002. Detector Registry Specification¶
Overview¶
This document specifies the detector registry architecture for pluggable backend support in the detextive library. The registry system enables configurable detector precedence, graceful degradation with optional dependencies, and dynamic fallback strategies for robust detection across diverse environments.
The design follows established project practices for type aliases, interface contracts, and module organization while providing extensibility for third-party detection backends.
Registry Architecture¶
Core Registry Types¶
Detector Function Signatures
CharsetDetector: __.typx.TypeAlias = __.cabc.Callable[
[ Content, Behaviors ],
CharsetResult | __.types.NotImplementedType
]
MimetypeDetector: __.typx.TypeAlias = __.cabc.Callable[
[ Content, Behaviors ],
MimetypeResult | __.types.NotImplementedType
]
Registry Container Types
charset_detectors: __.accret.Dictionary[ str, CharsetDetector ]
mimetype_detectors: __.accret.Dictionary[ str, MimetypeDetector ]

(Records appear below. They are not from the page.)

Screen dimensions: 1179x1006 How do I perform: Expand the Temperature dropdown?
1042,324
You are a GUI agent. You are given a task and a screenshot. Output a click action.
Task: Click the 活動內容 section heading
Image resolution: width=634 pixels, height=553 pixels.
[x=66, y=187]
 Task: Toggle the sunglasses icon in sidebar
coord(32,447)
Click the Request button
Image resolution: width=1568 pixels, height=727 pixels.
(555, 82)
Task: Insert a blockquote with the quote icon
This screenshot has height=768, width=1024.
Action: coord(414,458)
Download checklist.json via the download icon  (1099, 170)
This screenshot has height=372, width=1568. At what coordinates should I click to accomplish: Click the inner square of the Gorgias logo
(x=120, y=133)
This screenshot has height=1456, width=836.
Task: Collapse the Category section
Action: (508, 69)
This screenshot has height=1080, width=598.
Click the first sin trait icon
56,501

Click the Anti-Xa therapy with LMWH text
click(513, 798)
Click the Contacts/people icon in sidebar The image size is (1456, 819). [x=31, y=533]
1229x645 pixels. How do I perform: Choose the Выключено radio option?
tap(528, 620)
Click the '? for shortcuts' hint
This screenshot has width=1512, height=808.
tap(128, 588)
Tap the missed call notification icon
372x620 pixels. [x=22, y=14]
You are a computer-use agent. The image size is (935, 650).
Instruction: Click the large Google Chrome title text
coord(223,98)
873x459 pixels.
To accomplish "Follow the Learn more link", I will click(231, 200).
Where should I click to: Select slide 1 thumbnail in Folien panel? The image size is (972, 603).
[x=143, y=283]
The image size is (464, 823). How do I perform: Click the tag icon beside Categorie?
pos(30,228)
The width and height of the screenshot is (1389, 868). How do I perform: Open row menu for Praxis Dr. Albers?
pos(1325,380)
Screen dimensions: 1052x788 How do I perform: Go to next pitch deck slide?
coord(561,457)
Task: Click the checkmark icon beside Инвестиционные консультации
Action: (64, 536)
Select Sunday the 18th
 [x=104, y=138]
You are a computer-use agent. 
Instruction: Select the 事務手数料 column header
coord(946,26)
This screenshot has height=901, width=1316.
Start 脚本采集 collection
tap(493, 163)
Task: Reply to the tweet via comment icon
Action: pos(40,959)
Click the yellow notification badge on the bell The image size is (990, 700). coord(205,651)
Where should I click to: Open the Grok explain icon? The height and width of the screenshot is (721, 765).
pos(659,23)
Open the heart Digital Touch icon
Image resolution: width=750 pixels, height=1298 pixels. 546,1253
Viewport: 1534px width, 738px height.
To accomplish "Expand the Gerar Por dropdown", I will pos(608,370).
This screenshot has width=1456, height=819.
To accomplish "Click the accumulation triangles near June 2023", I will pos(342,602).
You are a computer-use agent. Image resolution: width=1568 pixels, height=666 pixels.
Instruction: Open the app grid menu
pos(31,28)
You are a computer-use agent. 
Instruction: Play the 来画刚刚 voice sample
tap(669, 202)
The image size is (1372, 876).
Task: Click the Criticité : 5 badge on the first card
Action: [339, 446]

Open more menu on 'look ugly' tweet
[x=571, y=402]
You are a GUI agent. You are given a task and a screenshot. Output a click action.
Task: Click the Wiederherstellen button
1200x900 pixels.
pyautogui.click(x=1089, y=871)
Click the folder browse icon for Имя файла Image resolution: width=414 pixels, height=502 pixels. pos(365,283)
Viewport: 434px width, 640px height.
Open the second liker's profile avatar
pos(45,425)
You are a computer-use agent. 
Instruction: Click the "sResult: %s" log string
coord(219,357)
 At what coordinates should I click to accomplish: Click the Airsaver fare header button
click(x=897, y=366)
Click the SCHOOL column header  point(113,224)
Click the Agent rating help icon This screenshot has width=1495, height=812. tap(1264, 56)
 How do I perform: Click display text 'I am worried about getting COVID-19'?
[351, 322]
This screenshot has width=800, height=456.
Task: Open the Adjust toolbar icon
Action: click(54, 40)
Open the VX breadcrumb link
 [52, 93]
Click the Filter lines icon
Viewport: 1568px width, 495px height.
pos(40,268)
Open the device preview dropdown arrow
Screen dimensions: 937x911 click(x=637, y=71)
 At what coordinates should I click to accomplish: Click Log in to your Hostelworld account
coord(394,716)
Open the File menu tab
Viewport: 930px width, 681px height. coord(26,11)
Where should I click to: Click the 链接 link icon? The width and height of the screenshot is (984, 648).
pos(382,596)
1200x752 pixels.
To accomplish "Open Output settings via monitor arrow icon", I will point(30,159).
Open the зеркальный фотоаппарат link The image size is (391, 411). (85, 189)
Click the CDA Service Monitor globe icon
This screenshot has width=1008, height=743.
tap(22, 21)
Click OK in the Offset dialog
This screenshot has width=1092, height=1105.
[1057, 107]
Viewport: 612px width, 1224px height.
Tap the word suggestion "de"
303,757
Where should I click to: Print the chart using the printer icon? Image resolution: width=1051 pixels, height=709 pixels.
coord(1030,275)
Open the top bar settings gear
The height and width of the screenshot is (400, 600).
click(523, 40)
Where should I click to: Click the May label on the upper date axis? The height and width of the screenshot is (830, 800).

Registry Contract Specifications: - Detectors return specific result types with confidence scoring - NotImplemented return value indicates missing optional dependency - Registry keys provide user-configurable detector ordering - Detector functions accept standardized parameters for consistent interfaces
Registry Registration Pattern¶
Dynamic Registration System
def _detect_via_chardet(
content: Content, behaviors: Behaviors
) -> CharsetResult | __.types.NotImplementedType:
''' Detects charset using chardet library. '''
try:
from chardet import detect as _chardet_detect
except ImportError:
return NotImplemented
# Detection implementation would follow here
def _detect_via_charset_normalizer(
content: Content, behaviors: Behaviors
) -> CharsetResult | __.types.NotImplementedType:
''' Detects charset using charset-normalizer library. '''
try:
from charset_normalizer import from_bytes
except ImportError:
return NotImplemented
# Detection implementation would follow here
# Registration at module initialization
charset_detectors[ 'chardet' ] = _detect_via_chardet
charset_detectors[ 'charset-normalizer' ] = _detect_via_charset_normalizer
Registration Design Principles: - Lazy import strategy with graceful ImportError handling - Consistent function signature across all detector implementations - Registry key naming matches common library names for intuitive configuration - Module-level registration enables import-time detector discovery
Optional Dependency Strategy¶
Graceful Degradation Pattern¶
NotImplemented Return Protocol
The registry system implements graceful degradation where: - Detectors return NotImplemented for missing optional dependencies - Registry iteration continues until successful detection - Exception raising occurs only when all configured detectors fail - User-configurable detector ordering enables fallback preferences
Configuration Integration¶
Behavior-Driven Detector Selection
class Behaviors( __.immut.DataclassObject ):
''' Configuration for detector registry usage. '''
charset_detectors_order: __.typx.Annotated[
__.cabc.Sequence[ str ],
__.ddoc.Doc( ''' Order in which charset detectors are applied. ''' ),
] = ( 'chardet', 'charset-normalizer' )
mimetype_detectors_order: __.typx.Annotated[
__.cabc.Sequence[ str ],
__.ddoc.Doc( ''' Order in which MIME type detectors are applied. ''' ),
] = ( 'magic', 'puremagic' )
Configuration Design Features: - User-configurable detector precedence through sequence ordering - Default ordering based on library reliability and performance characteristics - Runtime modification support for dynamic behavior adjustment - Validation ensures only registered detectors attempted
Multiple Backend Support¶
Charset Detection Backends¶
Supported Charset Libraries
# Standard charset detection backends
charset_detectors[ 'chardet' ] # Statistical analysis, UTF-8 bias
charset_detectors[ 'charset-normalizer' ] # Enhanced heuristics, multiple algorithms
Backend Characteristics: - chardet: Mature statistical analysis with proven UTF-8 bias handling - charset-normalizer: Enhanced detection algorithms with multiple confidence scoring
Registration Strategy: - Both libraries registered with graceful ImportError handling - Default ordering prioritizes chardet for proven reliability - User configuration enables alternative precedence based on use case requirements
MIME Type Detection Backends¶
Supported MIME Type Libraries
# MIME type detection backends
mimetype_detectors[ 'magic' ] # python-magic (libmagic bindings)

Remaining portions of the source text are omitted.